Mme Nathalie Loiseau, ministre. … permettez-moi de rappeler notre vision à cet égard : celle, le moment venu, d’un budget de la zone euro financé par des taxes nouvelles dans les domaines numérique et environnemental, ou bien encore, à terme, par l’affectation d’une partie des recettes de l’impôt sur les sociétés, lorsque ce dernier sera harmonisé. La France souhaite que ces sujets figurent dans le débat que nous aurons avec nos partenaires européens.
Au-delà des considérations propres à la zone euro, nous avons l’ambition commune, avec l’Allemagne, de parvenir dans les quatre prochaines années à l’harmonisation des bases de l’impôt sur les sociétés.
Par ailleurs, nous avons appelé à une réduction des écarts de taux d’impôt sur les sociétés à l’échelle européenne, en définissant un corridor de taux qui engagerait les États membres.
Monsieur Kern, monsieur Marie, vous avez plaidé pour davantage de convergence sociale. Cet objectif, qui est le nôtre, figure à l’ordre du jour du Conseil des 14 et 15 décembre prochain, et nous veillerons à ce qu’il soit pleinement pris en compte au titre du futur cadre financier pluriannuel.
Je dirai également un mot de l’éducation.
Madame Mélot, vous avez rappelé le projet d’universités européennes, que nous défendons. Ce projet doit permettre à un étudiant de commencer des études dans un pays et de les achever dans un autre de façon très souple.
Nous souhaitons que les conclusions du Conseil européen puissent reprendre cet objectif fondamental pour développer la mobilité européenne. Mais il faut aussi encourager la mobilité des scolaires : c’est ce que nous appelons le processus de la Sorbonne. Nous insisterons certainement sur ce point à Bruxelles et lors de la réunion ministérielle du processus de Bologne, qui aura lieu en mai prochain en France.
J’ajoute que nous redoublerons d’efforts pour que l’Erasmus des apprentis, qui existe sur le papier, devienne une réalité pour un nombre significatif de bénéficiaires.
M. Robert del Picchia, vice-président de la commission des affaires étrangères. Très bien !
Mme Nathalie Loiseau, ministre. Pour nos jeunes, c’est là une possibilité de bénéficier de nouvelles opportunités, notamment en termes d’emplois.
Il y a quelques instants, M. Ouzoulias a éloquemment rappelé les valeurs qui font l’Union européenne, et en particulier les droits des femmes.
Dès demain, au Conseil de l’Europe, à Strasbourg, je serai avec Marlène Schiappa pour mettre en valeur ces droits des femmes à travers le continent européen et pour en réaffirmer la force.
En conclusion, je tiens à remercier Mme Keller de ses propos et à la rassurer quant au siège strasbourgeois du Parlement européen.

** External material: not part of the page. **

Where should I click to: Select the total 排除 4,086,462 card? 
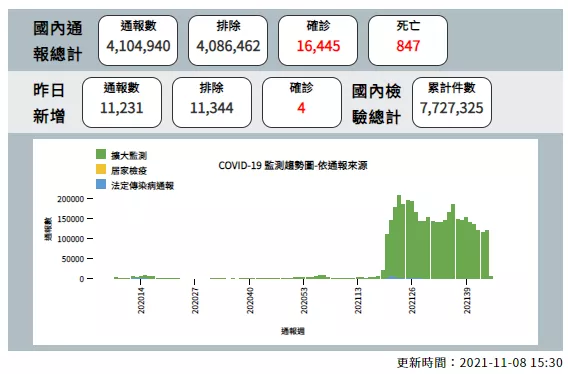pos(228,40)
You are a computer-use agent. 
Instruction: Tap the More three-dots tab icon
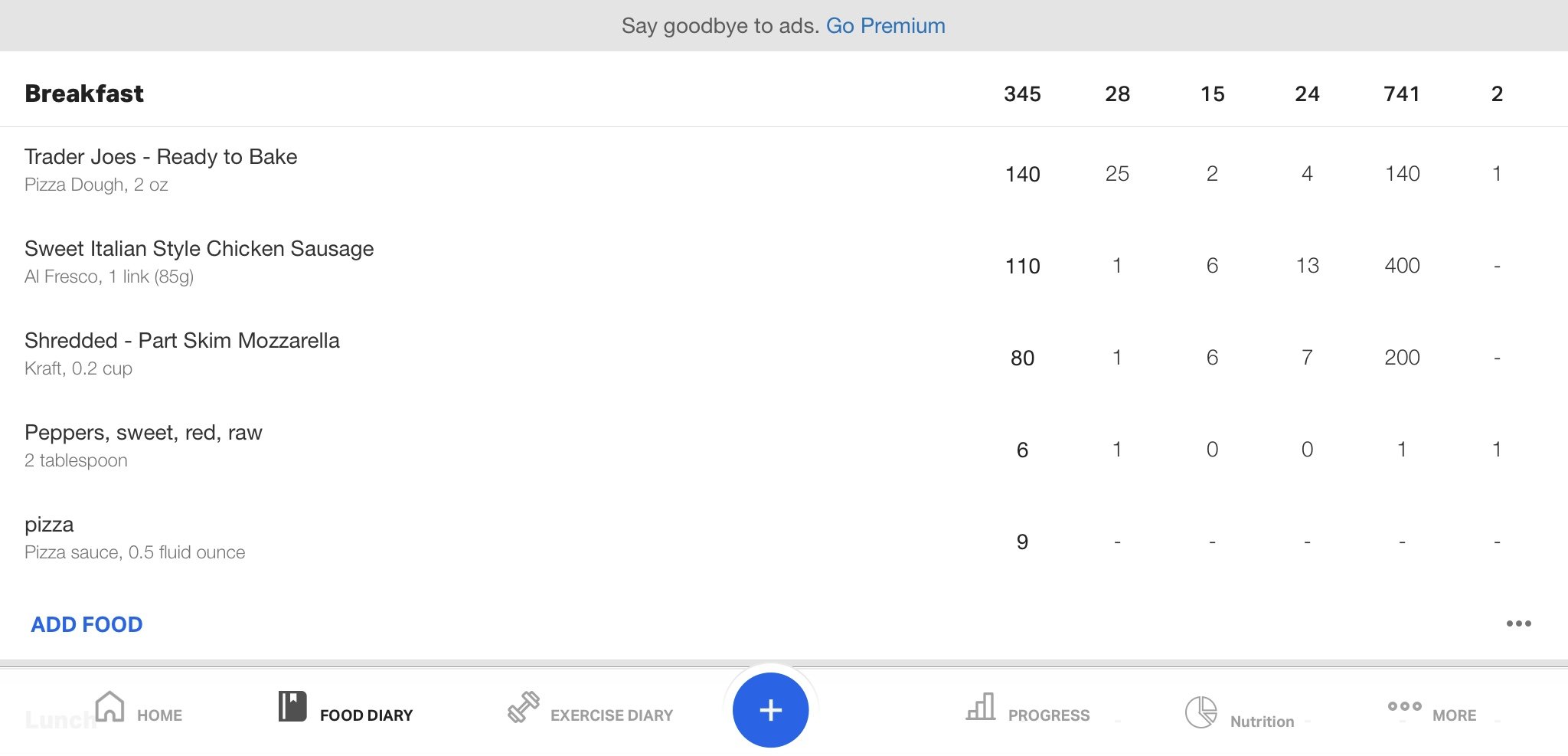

Strasbourg doit rester le siège de la démocratie européenne. C’est aussi le symbole de la réconciliation franco-allemande. On dit trop souvent que l’Europe se résume à une bulle à Bruxelles. Il faut que l’Europe soit proche des territoires. Il ne doit y avoir aucun doute quant à la détermination du Gouvernement à œuvrer en faveur du respect de la multipolarité des institutions européennes ! (Applaudissements sur les travées du groupe La République En Marche, du groupe socialiste et républicain, du groupe du Rassemblement Démocratique et Social Européen, du groupe Les Indépendants – République et Territoires, du groupe Union Centriste et du groupe Les Républicains.)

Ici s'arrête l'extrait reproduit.